Position can help, especially the prone position elevating the hips with a pillow or lifting the knees to the chest. This often encourages spontaneous passing of flatus or even stools.3,25 There is evidence that 70% of patients can respond to supportive measures alone, with a complication rate of 6%, and 10% mortality.3,26 Drug therapy is another option, with prokinetic agents such as erythromycin, metoclopramide and cisapride.3 Erythromycin has a recurrence rate of 50%, and cisapride was removed from the market in 2000.3,27 Neostigmine and guanethidine have been used in some studies; promising results have been achieved with neostigmine, with 91% response after a single dose of 2mg IV over 3–5min.3,28 Furthermore, neostigmine has adverse effects such as bradycardia, arterial hypertension, asystole, convulsions, anxiety, tremors, myosis, bronchoconstriction, hyperperistalsis, nausea, vomiting, sialorrhoea, diarrhoea, diaphoresis and abdominal cramps.3 Therefore patients treated with neostigmine should be strictly monitored and an atropine syringe kept prepared and available in the event of arrhythmia.3,18

In the event of a failure to respond to drug treatment, the next step is endoscopic treatment, which should be performed without administering oral laxatives or preparing the colon.3 It is not always necessary to reach the ileocaecal valve, reaching the splenic flexure is generally sufficient.3,25,26

There is up to 40% recurrence, which poses a problem for endoscopic treatment,3,29 yet, even with this rate of recurrence, it is preferable because it has fewer complications.
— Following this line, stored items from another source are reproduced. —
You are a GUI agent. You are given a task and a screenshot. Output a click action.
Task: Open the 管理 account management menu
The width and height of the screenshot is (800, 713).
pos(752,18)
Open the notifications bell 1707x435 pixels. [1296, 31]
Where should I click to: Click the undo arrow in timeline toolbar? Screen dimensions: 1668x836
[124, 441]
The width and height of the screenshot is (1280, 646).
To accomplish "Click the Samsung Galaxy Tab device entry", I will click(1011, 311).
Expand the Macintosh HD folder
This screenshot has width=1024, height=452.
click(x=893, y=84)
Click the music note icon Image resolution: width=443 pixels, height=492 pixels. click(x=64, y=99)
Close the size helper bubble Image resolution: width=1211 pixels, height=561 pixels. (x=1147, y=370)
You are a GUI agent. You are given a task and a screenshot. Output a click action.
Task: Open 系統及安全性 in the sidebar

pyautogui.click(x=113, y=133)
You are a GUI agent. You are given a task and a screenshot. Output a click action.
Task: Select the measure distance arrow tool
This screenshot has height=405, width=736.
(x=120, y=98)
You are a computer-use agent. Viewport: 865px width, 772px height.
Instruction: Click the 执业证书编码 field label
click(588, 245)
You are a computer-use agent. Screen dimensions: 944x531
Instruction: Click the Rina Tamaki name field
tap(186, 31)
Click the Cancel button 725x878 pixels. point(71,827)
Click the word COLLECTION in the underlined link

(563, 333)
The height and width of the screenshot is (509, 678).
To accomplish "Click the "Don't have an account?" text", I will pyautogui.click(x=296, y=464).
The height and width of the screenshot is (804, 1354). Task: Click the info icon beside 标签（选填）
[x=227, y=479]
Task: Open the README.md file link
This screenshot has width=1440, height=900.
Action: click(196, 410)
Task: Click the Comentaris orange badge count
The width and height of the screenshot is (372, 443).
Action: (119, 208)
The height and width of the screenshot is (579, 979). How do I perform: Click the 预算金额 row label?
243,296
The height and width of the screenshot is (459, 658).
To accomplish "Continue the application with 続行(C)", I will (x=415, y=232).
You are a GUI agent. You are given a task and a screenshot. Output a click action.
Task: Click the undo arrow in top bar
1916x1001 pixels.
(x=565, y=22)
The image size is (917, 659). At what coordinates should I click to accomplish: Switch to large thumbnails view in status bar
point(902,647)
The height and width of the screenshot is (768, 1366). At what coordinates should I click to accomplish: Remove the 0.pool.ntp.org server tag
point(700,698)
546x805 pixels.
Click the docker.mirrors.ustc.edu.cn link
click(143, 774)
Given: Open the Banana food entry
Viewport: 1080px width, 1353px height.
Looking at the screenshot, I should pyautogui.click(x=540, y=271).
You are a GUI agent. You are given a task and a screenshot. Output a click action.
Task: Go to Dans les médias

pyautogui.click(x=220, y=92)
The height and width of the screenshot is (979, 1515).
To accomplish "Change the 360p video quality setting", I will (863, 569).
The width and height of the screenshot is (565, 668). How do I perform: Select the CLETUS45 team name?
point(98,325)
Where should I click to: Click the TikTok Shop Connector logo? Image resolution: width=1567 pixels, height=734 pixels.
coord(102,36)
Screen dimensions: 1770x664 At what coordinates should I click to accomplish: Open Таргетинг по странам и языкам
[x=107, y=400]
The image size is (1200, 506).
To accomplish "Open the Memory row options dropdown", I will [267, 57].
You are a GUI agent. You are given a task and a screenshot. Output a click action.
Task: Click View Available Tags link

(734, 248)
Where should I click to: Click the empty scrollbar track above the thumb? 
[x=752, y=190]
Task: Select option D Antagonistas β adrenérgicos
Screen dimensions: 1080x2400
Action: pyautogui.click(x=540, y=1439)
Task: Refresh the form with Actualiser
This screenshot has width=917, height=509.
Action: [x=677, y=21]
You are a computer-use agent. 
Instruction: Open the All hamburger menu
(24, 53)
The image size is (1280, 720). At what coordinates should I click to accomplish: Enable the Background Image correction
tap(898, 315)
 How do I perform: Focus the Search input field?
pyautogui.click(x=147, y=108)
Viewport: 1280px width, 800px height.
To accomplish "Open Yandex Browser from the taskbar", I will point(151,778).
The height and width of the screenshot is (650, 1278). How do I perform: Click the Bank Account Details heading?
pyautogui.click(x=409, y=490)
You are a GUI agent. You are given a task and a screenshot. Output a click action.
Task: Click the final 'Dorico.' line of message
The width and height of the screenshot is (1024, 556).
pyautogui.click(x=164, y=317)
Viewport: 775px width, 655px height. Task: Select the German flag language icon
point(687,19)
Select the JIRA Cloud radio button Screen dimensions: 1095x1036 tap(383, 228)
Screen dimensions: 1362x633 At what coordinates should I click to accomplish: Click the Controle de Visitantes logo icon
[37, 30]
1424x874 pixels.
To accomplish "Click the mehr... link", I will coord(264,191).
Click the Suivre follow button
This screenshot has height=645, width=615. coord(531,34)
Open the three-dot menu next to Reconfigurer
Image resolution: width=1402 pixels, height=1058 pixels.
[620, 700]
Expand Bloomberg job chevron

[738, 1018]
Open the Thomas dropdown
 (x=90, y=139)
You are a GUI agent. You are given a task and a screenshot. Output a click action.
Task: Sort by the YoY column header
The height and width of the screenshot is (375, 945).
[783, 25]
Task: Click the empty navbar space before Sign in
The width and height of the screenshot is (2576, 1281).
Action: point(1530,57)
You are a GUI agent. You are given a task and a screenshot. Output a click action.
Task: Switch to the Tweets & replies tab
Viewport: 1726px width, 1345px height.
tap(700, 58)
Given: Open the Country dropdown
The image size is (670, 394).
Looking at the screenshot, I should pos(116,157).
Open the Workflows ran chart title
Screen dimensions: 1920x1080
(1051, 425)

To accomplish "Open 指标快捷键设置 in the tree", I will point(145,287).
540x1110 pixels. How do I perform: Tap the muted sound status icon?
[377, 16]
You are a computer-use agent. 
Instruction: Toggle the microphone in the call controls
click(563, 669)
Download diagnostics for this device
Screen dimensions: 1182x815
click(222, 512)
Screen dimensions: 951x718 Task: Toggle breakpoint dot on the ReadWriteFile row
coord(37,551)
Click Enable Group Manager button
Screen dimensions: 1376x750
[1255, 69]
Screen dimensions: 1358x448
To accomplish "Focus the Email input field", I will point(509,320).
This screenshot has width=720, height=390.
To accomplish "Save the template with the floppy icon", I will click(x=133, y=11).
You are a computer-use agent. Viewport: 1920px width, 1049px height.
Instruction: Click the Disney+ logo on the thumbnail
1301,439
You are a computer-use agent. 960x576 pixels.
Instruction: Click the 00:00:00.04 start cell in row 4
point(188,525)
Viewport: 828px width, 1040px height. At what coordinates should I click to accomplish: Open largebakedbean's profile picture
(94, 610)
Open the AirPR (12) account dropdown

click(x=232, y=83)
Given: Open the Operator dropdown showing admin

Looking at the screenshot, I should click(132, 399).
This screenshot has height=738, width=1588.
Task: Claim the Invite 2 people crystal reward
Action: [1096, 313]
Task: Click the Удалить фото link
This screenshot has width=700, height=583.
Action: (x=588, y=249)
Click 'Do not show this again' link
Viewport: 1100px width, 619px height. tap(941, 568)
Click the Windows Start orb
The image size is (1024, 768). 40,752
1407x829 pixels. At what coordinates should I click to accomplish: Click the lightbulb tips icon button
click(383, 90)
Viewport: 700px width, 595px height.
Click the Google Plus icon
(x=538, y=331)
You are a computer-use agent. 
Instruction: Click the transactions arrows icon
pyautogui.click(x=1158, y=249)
A perforation rate of up to 2% has been described and mortality of up to 1%, compared to surgical decompression.3,4,28

A percutaneous approach with colostomy is another endoscopic treatment option, with a 42% complication rate which includes: wound infection, haemorrhage, haematoma, perforation, resulting in peritonitis, granuloma, retraction of the stoma and umbilicated stoma.3,30

The surgical options described are open or laparoscopic colostomy and colectomy. Laparotomy is indicated if intestinal ischaemia or perforation is suspected, and when the diagnosis is not clear.3 There are reports of 30% mortality and 6% morbidity.3,14

Most cases are resolved by non-invasive medical treatment. Promising results have been achieved with neostigmine.

If there is no response to drug treatment, the next step is endoscopic treatment. Even though it has a high recurrence rate it is preferable because of its lower rate of complications compared to surgical decompression.

Dysmorphic neonatal syndrome is usually associated with disorders of the central nervous system.

The incidence of this disease with Ogilvie syndrome has not been described to date; 9% have been described associated with neurological events.

Conservative management of this disease is the initial approach; surgical intervention should be reserved for when this fails.

The authors have no conflict of interest to declare.